If you suspect glare disability is part of your story, the practical path is: take this test for a baseline number, save the result, and at your next eye appointment ask specifically for disability-glare testing (BAT or CSV-1000HGT) and for cataract grading at the slit lamp, even if your Snellen acuity is normal. Bring the home-test result as one piece of the conversation; let the clinical glare measurement carry the part our test cannot.
For the wider picture, see our primer on what contrast sensitivity measures and the low-light contrast post, which covers the mesopic mechanism story that overlaps with glare disability.
Take the test
Take the test now. You will get a baseline photopic contrast-sensitivity number in about three minutes. If your experience suggests glare disability is part of the story, bring the baseline to your next eye appointment and ask specifically for glare testing. You will have a number for the part of vision the eye chart does not measure, and a concrete request for the part our test cannot.
References
- Pelli, D. G., Robson, J. G., & Wilkins, A. J. (1988). The design of a new letter chart for measuring contrast sensitivity. Clinical Vision Sciences, 2, 187–199. Foundational paper introducing the Pelli-Robson chart and the argument that contrast sensitivity is a clinically meaningful complement to visual acuity.
- Owsley, C., Stalvey, B. T., Wells, J., Sloane, M. E., & McGwin, G., Jr. (2001). Visual risk factors for crash involvement in older drivers with cataract.

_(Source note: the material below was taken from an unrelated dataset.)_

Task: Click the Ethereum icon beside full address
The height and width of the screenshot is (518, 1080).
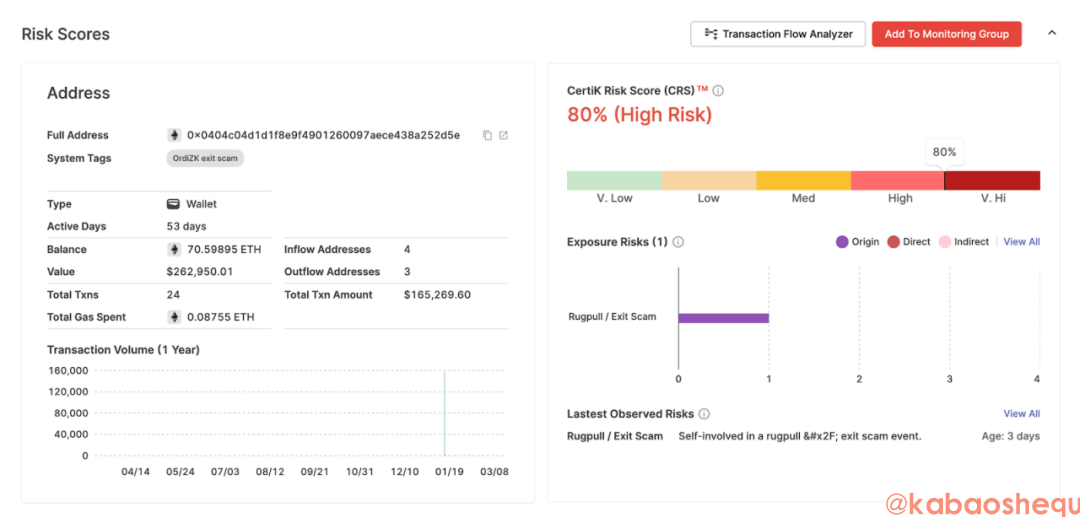Action: coord(173,135)
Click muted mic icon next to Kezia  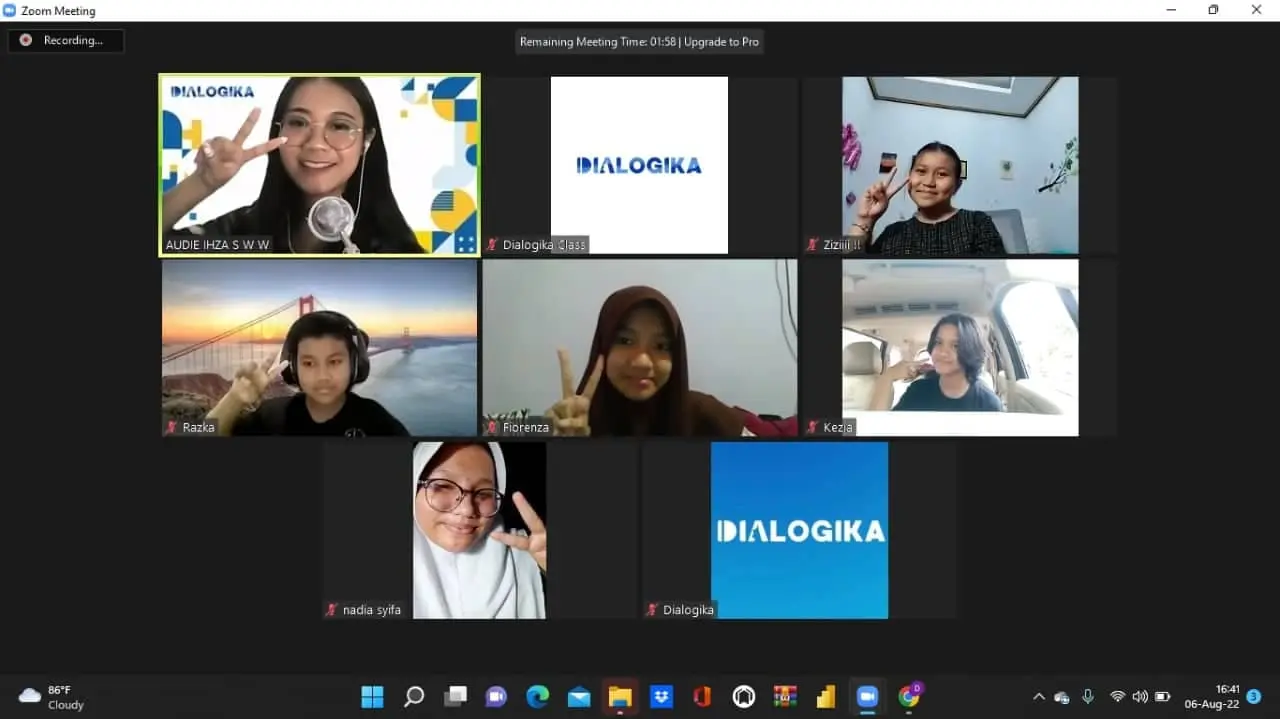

Archives of Ophthalmology, 119(6), 881–887. Older drivers with cataract and reduced contrast sensitivity were at elevated crash risk; the cataract-glare connection in a real-world driving outcome.
- Mäntyjärvi, M., & Laitinen, T. (2001). Normal values for the Pelli-Robson contrast sensitivity test. Journal of Cataract and Refractive Surgery, 27(2), 261–266. Age-stratified normative Pelli-Robson values used in clinical practice — baseline for what "typical" contrast sensitivity looks like across decades.
- Vos, J. J. (2003). Reflections on glare. Lighting Research & Technology, 35(2), 163–176. Author's retrospective on the development of the CIE disability-glare equations; the veiling-luminance model of how a bright source reduces retinal contrast, written by the long-time chair of the standards committee.
- Aslam, T. M., Haider, D., & Murray, I. J. (2007). Principles of disability glare measurement: an ophthalmological perspective. Acta Ophthalmologica Scandinavica, 85(4), 354–360. Clinical review of how disability glare is measured in ophthalmology, including the BAT and the relationship between cataract grade, contrast sensitivity, and the glare-induced contrast drop.
- van den Berg, T. J. T. P., Franssen, L., Kruijt, B., & Coppens, J. E. (2013). History of ocular straylight measurement: A review. Zeitschrift für Medizinische Physik, 23(1), 6–20. Comprehensive review of intraocular straylight as the mechanism of disability glare; the development of the C-Quant straylight meter; age-related increases in straylight in the healthy eye.